Once the line containing "MACCONNECTA (92, 150)" is found in the records below, return it and each following line exactly, up to and including the line containing "PUBLICACIONS (848, 114)", and nothing else.

Task input
§ §
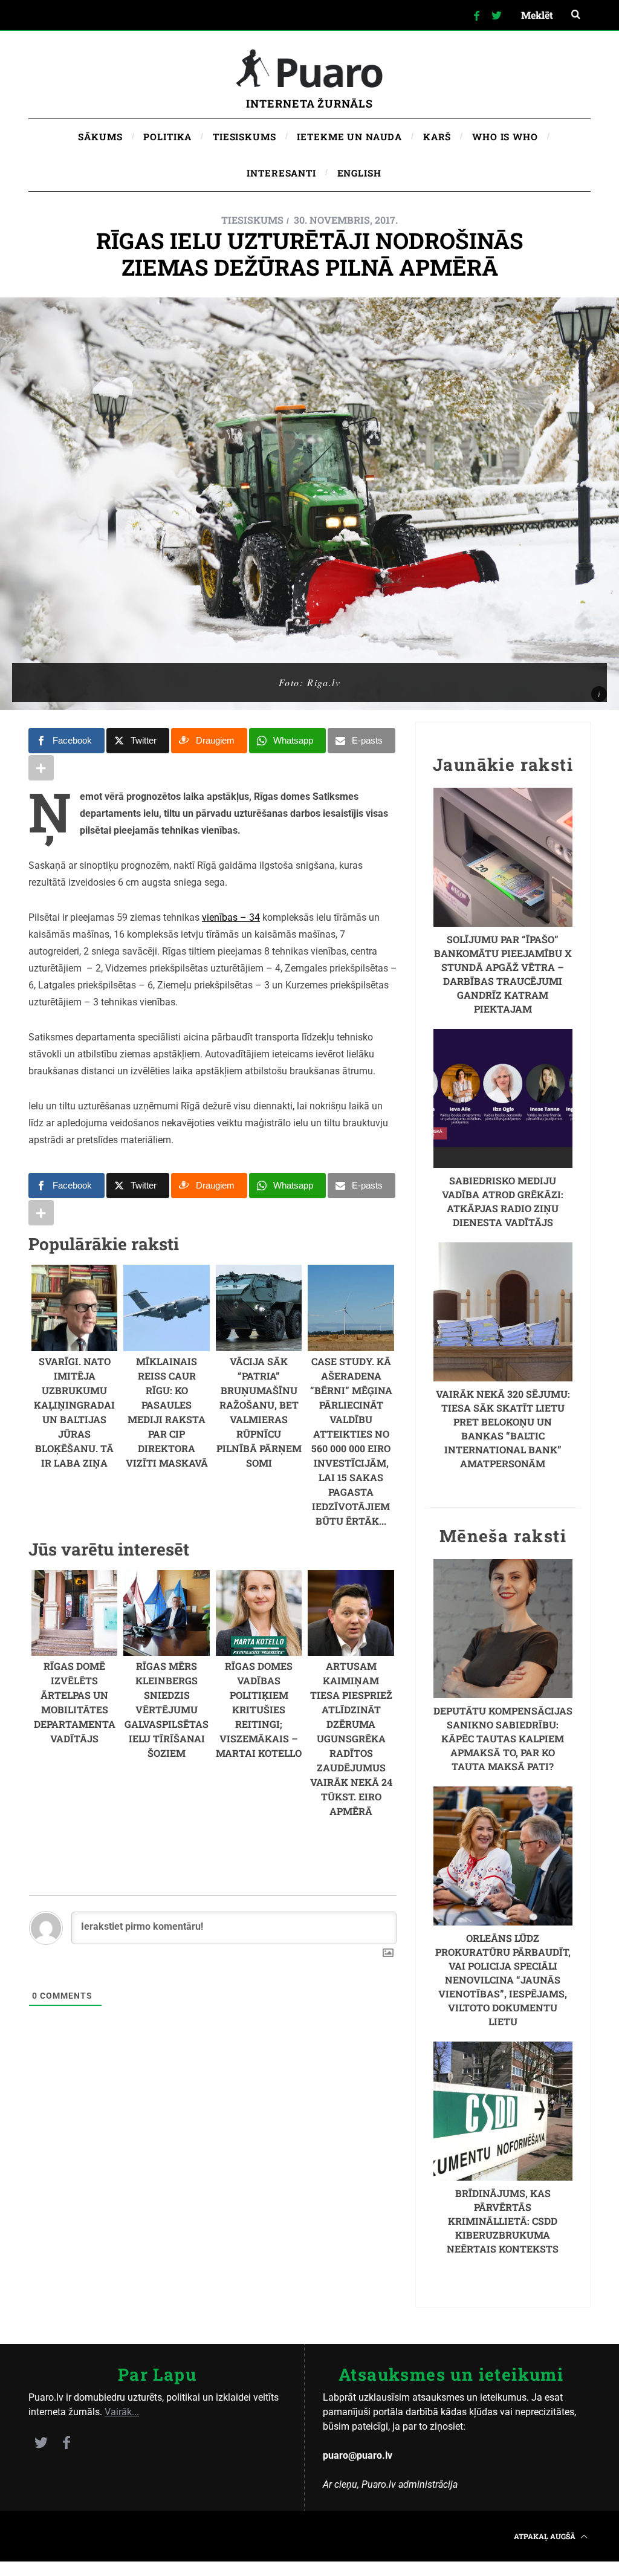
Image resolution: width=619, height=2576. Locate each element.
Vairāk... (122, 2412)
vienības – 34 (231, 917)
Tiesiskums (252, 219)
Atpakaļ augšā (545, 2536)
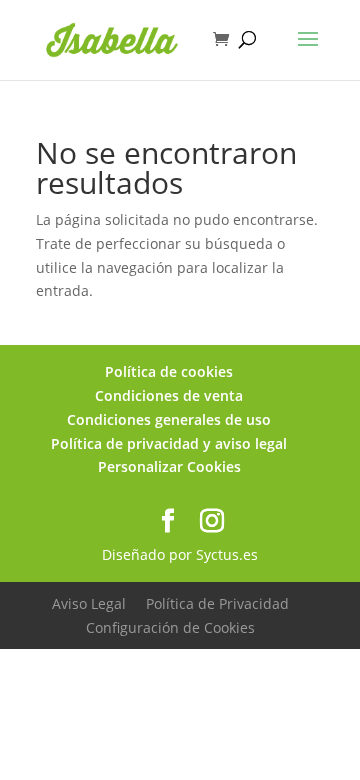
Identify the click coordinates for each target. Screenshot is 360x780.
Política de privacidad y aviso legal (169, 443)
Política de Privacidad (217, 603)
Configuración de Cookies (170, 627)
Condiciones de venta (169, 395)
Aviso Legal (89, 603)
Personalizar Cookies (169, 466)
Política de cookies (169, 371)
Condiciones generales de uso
§ §
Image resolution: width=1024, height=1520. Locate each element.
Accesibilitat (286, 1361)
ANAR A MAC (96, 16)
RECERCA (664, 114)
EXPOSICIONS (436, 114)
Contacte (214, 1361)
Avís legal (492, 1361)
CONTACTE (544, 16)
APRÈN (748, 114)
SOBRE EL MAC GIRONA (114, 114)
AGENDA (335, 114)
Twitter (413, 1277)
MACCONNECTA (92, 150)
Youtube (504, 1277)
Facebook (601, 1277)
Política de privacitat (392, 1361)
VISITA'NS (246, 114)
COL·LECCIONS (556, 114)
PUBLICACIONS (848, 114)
§ §
Task output
MACCONNECTA (92, 150)
Youtube (504, 1277)
Facebook (601, 1277)
Política de privacitat (392, 1361)
VISITA'NS (246, 114)
COL·LECCIONS (556, 114)
PUBLICACIONS (848, 114)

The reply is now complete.